If you have been keeping up with Farrah and all the news that has been circulating about her, and I use the term “news” loosely, as most of what was being put out in the media was not via Fawcett or her representatives. Clearly the moral and ethical issue of what is profitable and what is right is really, apparent. Fawcett not only has had to battle cancer she has had to battle a medium (all of the technology that we take for granted and enjoy) but it has robbed her of her dignity. Her ability to choose to whom she shares her medical information with. She was robbed of her choice to disclose to her family and friends in order to expose those extracting medical data (for profit). It’s unconscionable what people have done and do to make a dollar. Celebrity doesn’t mean anyone other than the individual seated in front of their physician has any right to that information. Conjecture and rumors are just as bad. How many battles must one person fight when they are fighting for their very life? I think one. Their health. The invasion and intrusion entrusted upon Fawcett leaves me bewildered and angry.

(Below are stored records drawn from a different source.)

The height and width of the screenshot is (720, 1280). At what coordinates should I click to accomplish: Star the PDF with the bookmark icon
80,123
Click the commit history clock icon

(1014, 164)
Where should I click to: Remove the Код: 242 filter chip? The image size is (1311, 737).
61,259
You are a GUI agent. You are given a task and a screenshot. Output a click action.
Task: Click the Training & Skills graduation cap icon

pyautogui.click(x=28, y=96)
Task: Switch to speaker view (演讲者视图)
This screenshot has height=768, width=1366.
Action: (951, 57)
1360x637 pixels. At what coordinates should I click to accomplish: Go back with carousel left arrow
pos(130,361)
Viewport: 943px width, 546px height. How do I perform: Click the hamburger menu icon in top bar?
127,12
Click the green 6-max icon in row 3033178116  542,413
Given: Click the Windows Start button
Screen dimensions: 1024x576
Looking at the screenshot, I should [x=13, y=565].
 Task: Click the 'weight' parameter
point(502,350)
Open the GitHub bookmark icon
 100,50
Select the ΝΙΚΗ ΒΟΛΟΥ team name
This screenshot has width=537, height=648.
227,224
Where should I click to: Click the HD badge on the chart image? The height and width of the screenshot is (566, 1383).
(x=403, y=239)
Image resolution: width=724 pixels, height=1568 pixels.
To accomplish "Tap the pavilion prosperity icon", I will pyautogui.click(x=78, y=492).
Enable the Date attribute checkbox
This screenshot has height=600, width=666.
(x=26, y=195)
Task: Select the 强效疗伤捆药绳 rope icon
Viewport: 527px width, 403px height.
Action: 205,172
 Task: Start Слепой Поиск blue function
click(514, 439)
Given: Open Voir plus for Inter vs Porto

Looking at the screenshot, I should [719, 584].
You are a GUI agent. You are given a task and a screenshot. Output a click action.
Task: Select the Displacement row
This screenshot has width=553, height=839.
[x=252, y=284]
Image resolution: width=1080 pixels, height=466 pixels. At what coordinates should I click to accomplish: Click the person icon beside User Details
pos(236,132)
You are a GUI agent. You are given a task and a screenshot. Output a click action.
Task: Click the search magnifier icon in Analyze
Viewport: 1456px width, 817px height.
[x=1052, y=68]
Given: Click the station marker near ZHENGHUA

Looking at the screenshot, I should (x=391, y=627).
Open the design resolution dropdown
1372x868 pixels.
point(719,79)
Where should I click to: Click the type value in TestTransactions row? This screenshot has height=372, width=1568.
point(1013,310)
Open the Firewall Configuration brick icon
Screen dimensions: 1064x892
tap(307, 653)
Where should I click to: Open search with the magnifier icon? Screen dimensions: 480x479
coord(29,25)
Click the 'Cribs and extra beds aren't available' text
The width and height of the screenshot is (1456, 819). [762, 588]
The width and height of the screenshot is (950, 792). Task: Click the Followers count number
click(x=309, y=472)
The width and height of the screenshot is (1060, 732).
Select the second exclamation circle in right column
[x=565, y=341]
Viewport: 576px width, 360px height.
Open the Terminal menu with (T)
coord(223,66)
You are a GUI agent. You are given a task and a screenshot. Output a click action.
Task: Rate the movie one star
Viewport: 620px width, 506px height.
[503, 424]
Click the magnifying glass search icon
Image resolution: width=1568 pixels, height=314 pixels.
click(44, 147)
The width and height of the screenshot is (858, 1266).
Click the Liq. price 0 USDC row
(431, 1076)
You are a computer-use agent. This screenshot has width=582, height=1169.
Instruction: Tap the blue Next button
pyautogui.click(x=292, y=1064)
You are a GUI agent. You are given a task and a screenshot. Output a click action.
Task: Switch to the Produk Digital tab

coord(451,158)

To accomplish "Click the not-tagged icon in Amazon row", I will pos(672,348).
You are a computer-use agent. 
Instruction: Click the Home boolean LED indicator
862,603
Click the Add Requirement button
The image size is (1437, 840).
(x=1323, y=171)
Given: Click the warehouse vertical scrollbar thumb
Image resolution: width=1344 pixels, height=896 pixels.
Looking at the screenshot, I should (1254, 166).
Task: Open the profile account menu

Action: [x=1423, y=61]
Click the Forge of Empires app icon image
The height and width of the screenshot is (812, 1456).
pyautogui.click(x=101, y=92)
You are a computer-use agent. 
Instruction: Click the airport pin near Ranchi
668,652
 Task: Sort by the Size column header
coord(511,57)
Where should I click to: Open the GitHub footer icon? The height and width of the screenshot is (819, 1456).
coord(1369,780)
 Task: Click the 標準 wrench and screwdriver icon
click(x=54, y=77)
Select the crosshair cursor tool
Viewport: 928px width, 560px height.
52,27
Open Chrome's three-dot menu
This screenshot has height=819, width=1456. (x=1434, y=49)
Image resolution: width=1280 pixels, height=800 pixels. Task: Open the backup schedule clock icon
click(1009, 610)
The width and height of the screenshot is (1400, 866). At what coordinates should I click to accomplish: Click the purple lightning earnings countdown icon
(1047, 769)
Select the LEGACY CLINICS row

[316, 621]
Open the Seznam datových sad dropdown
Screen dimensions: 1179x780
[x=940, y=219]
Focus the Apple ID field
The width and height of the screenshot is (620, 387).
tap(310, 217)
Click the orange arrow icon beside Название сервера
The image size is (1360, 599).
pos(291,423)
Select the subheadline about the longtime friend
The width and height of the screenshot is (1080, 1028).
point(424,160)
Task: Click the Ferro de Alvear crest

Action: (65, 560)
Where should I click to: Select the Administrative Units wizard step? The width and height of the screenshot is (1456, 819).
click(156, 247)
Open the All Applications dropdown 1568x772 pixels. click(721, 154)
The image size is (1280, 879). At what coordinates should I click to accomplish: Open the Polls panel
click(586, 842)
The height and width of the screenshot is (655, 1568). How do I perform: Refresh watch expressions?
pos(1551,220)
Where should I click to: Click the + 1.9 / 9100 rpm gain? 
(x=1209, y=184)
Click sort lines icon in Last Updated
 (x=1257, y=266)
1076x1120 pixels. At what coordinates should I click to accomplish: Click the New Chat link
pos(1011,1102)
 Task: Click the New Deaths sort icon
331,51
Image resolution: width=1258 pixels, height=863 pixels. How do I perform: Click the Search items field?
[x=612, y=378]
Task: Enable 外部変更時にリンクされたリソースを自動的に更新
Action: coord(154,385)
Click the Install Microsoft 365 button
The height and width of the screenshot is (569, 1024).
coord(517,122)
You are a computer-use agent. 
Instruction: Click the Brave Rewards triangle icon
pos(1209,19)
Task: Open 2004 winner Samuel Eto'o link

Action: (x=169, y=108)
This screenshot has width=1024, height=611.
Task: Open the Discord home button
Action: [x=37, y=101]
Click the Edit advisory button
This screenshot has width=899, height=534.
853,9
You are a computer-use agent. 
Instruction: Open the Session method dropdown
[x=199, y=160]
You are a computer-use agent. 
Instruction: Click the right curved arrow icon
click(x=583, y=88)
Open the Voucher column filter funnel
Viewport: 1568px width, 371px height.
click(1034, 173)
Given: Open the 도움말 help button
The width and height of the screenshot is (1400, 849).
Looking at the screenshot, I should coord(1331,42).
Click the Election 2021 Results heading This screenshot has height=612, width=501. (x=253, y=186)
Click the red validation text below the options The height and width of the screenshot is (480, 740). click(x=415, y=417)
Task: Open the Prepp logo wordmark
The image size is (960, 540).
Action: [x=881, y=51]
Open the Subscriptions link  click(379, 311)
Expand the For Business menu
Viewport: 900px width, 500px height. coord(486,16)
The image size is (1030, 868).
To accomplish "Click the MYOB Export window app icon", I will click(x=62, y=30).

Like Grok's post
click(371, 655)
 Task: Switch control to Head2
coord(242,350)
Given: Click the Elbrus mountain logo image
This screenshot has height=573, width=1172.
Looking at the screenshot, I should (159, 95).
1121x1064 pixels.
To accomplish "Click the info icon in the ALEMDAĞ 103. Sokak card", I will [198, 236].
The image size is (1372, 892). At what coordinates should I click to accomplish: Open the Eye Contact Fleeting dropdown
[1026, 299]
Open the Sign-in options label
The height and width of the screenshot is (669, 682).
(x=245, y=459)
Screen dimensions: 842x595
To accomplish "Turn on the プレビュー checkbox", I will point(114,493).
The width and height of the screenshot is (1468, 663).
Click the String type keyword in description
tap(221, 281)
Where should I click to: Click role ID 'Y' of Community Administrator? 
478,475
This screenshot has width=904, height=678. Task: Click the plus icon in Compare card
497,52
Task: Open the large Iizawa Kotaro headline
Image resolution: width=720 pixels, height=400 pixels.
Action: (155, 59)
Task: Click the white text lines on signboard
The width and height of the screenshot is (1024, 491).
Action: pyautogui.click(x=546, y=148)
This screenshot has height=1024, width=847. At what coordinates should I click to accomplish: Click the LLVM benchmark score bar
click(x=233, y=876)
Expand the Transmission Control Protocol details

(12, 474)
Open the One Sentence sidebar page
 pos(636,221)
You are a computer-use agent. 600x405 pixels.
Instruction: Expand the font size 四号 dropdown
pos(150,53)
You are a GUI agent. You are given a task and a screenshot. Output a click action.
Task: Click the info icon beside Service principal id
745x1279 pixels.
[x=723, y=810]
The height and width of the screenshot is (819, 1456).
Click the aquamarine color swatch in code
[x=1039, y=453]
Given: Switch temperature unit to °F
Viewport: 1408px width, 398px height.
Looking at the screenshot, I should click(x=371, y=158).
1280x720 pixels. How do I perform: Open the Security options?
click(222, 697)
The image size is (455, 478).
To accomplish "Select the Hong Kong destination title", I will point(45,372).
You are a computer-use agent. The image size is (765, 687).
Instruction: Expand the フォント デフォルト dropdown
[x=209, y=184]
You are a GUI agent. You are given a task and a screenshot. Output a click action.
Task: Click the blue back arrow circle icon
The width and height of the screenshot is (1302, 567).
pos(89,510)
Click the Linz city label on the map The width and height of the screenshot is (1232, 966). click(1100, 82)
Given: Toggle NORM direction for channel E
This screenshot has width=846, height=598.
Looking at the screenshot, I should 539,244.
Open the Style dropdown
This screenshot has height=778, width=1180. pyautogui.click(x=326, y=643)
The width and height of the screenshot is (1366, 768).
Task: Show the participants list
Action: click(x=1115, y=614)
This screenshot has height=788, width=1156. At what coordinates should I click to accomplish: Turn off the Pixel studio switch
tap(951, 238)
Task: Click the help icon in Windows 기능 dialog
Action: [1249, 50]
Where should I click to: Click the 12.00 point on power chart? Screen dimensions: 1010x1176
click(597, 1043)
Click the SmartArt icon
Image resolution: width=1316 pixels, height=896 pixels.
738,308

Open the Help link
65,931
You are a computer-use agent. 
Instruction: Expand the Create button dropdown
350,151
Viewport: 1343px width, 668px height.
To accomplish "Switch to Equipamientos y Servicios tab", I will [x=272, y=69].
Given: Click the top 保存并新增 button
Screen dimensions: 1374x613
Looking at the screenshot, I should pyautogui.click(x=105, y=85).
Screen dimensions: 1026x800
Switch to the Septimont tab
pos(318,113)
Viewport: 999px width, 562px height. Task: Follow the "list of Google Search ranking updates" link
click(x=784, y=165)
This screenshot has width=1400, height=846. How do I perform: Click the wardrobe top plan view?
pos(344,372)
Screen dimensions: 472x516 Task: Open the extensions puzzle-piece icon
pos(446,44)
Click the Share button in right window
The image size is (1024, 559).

She should have the ability to focus on herself, her family without having to worry that every conversation, every disclosure every step be filmed, photographed or loosely reported upon. I suspect Fawcett took that camcorder with her, that fateful day, when the cancer returned because she desperately desired to have it her way. To disclose: her way and by her choice. Her story will be told, by her with her own footage to document and bare witness to all that she has fought to rise above. I have personally, strived to make this website as a homage to a very talented actress whom I've admired for years. I have tried to keep it free of negativity and make it as positive as possible. The main focus being Farrah, her work and making it less about rumor, conjecture, me or anything not germane to my underlying focus and intent. A site about Farrah Fawcett the actress, nothing else. I only wish she had the privacy that she longed for during her battle with Cancer. I don’t think it was too much to request or expect.